As for just not wearing a bra, I am all for normalizing stuff like that. It is a slippery slope, talking about modesty and the reasoning behind it. I don't want to crash my daughter's happy, dreamy world with real-world issues like sexual predators, what is considered "sexy" and all that..looking too old for her age based on her outfits. At 13 and 15 though, they may be aware of these issues already. Do they want to be modest? Do they just not like the feeling of having a bra on?


----------



## kathymuggle (Jul 25, 2012)

beedub said:


> As for just not wearing a bra, I am all for normalizing stuff like that. It is a slippery slope, talking about modesty and the reasoning behind it. I don't want to crash my daughter's happy, dreamy world with real-world issues like sexual predators, what is considered "sexy" and all that..looking too old for her age based on her outfits.

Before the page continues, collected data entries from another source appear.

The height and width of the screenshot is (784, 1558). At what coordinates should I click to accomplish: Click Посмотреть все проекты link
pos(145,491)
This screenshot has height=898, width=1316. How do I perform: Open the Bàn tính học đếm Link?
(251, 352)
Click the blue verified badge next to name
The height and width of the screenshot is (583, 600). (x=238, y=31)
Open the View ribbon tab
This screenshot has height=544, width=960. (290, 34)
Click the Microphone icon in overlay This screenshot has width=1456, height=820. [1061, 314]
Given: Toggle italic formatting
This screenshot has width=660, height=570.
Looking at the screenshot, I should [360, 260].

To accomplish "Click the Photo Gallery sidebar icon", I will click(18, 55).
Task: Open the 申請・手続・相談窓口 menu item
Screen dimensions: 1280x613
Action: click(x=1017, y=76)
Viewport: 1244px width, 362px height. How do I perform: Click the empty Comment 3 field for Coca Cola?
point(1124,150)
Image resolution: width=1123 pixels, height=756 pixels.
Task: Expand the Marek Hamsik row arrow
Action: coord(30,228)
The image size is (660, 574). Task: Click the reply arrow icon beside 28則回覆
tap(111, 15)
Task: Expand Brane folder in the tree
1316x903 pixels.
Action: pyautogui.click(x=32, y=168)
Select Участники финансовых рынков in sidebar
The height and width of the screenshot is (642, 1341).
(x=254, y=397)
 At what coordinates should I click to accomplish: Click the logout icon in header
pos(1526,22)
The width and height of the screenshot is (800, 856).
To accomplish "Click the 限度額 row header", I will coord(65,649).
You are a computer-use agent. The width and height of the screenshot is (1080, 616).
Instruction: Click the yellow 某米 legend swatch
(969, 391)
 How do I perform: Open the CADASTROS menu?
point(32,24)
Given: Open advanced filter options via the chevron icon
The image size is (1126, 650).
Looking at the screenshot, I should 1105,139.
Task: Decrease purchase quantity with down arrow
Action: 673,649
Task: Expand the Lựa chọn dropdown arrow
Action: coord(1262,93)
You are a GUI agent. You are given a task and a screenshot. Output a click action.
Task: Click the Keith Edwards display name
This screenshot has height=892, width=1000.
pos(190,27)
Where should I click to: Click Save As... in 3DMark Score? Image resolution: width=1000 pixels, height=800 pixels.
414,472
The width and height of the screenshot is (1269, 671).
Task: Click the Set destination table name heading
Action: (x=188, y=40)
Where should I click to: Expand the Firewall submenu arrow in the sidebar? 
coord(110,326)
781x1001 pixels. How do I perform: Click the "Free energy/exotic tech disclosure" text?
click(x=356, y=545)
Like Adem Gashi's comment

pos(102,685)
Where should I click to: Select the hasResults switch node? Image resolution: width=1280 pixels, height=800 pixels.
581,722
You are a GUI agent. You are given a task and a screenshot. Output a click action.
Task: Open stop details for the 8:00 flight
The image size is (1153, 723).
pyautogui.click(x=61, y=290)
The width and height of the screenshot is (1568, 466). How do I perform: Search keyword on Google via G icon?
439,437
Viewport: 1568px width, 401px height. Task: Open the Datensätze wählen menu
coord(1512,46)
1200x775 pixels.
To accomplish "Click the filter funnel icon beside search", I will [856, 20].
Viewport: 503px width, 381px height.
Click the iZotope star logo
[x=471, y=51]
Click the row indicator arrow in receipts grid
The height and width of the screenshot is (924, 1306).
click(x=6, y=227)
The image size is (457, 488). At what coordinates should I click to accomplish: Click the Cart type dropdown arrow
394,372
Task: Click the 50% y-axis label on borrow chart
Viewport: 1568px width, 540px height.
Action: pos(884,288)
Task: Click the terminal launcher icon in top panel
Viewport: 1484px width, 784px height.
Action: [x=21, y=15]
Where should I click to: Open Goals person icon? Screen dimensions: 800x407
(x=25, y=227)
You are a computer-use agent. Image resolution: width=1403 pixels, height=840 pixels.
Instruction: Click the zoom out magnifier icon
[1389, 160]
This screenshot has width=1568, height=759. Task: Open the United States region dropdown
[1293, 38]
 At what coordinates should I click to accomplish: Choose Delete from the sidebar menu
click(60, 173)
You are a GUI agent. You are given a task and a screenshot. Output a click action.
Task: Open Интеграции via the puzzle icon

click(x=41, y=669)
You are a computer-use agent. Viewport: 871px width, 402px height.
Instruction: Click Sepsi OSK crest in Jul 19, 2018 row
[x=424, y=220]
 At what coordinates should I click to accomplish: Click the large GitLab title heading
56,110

I have found issues around dress and feminism (in the moderate sense of the word) to be huge with me.

I support everyones right to go out as they please (short of plastering hate speech across their chest or wearing clothes that show off genitals) without harassment. Want to wear booty shorts and a tight crop top? Go for it.

OTOH, women are not only sexual objects, so why the need to objectify yourself?

I am not talking about people who dress skimpily because of the weather or even from time to time because they think it looks cute and they feel like it - but women and teens who do it all.the.time.


----------



## CatherinaM (Feb 10, 2019)

My daughters are about that age too. I leave it to them if they want to wear a bra or not, either inside or outside the house. It turned out that they only wear a sports bra on the days they have PE, other days they don't. I'm fine with that, lots of girls go braless these days so why should my girls be an exception?


----------



## Amberlogan36 (Jan 19, 2019)

By what my daughters are saying, they like the feel of not having a traditional if you will bra on. They are active with sports now, so I got them both sports bras to see if that will help and so far it has. I even got one for myself and like them so far.
Trust me, I wish I could go without wearing a bra more often, but due to my size, I would have more back problems like i had a few years ago.
The main reason I asked the question about this, I kept seeing and hearing my daughters not wear bras and hearing about them having undue attention paid to tjem because of the constant moving around of their chest and i figured i had better come up with a better solution because my daughters are as big as i am now in the chest and im no where close to small


----------



## Sustainer (Sep 26, 2002)

I think it's important to leave this up to the girl herself. It should be entirely her choice. I know there can be advantages to wearing a bra, but there are also disadvantages. There is evidence that it might not be healthy to spend too much time wearing one. And of course females should not be made to feel that they have to make themselves look a certain way, especially when it comes to things like breast shaming. I think the bottom line is that it should be a free choice, without anyone putting any pressure on them.


----------



## kathymuggle (Jul 25, 2012)

Amberlogan36 said:


> By what my daughters are saying, they like the feel of not having a traditional if you will bra on. They are active with sports now, so I got them both sports bras to see if that will help and so far it has. I even got one for myself and like them so far.
> Trust me, I wish I could go without wearing a bra more often, but due to my size, I would have more back problems like i had a few years ago.
> The main reason I asked the question about this, I kept seeing and hearing my daughters not wear bras and hearing about them having undue attention paid to tjem because of the constant moving around of their chest and i figured i had better come up with a better solution because my daughters are as big as i am now in the chest and im no where close to small


I have one daughter who has a huge chest. There is nothing you can do about it, and no bra covers the facts she has a huge chest. Yes, she gets undue attention. Some of it is sexual, but some of it is just the way you would notice a large birthmark or something. I know she does not love it, but what can you do? No bra is going to fix being a triple e or whatever size she is. I guess what I am trying to say is if they are large, there is nothing you can do about it...and I am not sure you even should try (there is nothing wrong with being large and we do not want to send the message that they should conceal their size). For whatever reason, these days her taste in bras tends to run towards the pretty.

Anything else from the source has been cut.